Após uma campanha tensa de dois turnos em que venceu o candidato petista Nelson Pelegrino, ACM Neto (DEM) iniciou sua gestão na prefeitura de Salvador deixando a política em segundo plano. Priorizou logo de cara a recuperação financeira e gerencial da máquina e baixou normas, algumas polêmicas, mas que têm tido mais apoio da população soteropolitana.
O retorno do DEM a um alto posto de comando na Bahia foi antecipado como uma espécie de “desforra” aos últimos anos de derrotas dos remanescentes do carlismo. Porém, até agora o prefeito se mantem à margem das especulações e das desavenças políticas.
A tônica do mandato estava sendo planejada desde antes da posse. Pouco após a eleição, Neto se reuniu com o governador Jaques Wagner (PT), combinou uma série de ações coordenadas e, segundo ambos, à parte da noção de governo e oposição. Logo após, instituiu um grupo de transição que iniciou estudos sobre a situação que herdaria de João Henrique Carneiro (PP). Feito isso surgiram as primeiras medidas emergenciais.
Diante da dívida global de cerca de R$ 3 bilhões que afirma ter herdado, o prefeito cortou 20% das despesas do Executivo. Eliminou cargos de confiança, diminuiu o número de secretarias e determinou economias diversas. Outras medidas foram tomadas em um conjunto de 39 decretos assinados de uma só vez.

------------------------

ENUNCIADO DA TAREFA >> Transcreva, sem nenhuma alteração, a parte do trecho acima que começa em "Após uma campanha" e segue até "das desavenças políticas.".

Parte de um arquivo de dados
------------------------

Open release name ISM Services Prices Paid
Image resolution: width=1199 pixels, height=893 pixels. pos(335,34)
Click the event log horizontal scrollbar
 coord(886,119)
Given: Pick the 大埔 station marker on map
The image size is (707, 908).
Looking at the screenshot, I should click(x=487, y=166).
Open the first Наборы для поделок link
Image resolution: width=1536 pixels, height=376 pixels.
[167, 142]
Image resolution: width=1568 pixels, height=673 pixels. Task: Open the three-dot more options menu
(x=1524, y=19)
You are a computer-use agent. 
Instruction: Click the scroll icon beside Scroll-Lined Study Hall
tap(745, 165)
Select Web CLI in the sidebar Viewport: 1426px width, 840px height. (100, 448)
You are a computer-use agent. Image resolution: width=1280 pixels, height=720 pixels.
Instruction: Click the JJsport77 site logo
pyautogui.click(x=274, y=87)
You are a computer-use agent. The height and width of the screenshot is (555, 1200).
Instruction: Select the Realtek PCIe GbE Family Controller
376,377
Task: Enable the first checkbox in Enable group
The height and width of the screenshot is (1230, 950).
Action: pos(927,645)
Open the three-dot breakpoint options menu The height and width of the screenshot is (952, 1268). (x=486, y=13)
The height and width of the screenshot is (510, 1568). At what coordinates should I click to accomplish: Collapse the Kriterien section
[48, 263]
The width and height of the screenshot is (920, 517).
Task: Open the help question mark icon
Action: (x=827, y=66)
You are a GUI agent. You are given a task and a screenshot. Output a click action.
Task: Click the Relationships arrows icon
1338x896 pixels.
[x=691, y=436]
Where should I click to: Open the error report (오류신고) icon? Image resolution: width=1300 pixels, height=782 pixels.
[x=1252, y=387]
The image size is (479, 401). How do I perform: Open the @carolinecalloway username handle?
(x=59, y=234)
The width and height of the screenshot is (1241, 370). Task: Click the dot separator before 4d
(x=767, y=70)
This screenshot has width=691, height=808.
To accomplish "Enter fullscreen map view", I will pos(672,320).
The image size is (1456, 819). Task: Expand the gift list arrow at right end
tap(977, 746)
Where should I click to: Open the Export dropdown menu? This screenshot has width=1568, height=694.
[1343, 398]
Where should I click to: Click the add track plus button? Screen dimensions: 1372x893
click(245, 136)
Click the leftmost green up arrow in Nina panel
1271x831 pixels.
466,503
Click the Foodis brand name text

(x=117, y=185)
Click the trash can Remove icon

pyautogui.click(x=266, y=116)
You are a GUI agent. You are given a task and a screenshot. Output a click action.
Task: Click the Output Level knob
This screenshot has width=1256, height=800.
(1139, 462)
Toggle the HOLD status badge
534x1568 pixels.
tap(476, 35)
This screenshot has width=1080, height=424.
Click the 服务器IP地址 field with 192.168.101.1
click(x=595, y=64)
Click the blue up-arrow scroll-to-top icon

------------------------

RESPOSTA COMPLETA >>
Após uma campanha tensa de dois turnos em que venceu o candidato petista Nelson Pelegrino, ACM Neto (DEM) iniciou sua gestão na prefeitura de Salvador deixando a política em segundo plano. Priorizou logo de cara a recuperação financeira e gerencial da máquina e baixou normas, algumas polêmicas, mas que têm tido mais apoio da população soteropolitana.
O retorno do DEM a um alto posto de comando na Bahia foi antecipado como uma espécie de “desforra” aos últimos anos de derrotas dos remanescentes do carlismo. Porém, até agora o prefeito se mantem à margem das especulações e das desavenças políticas.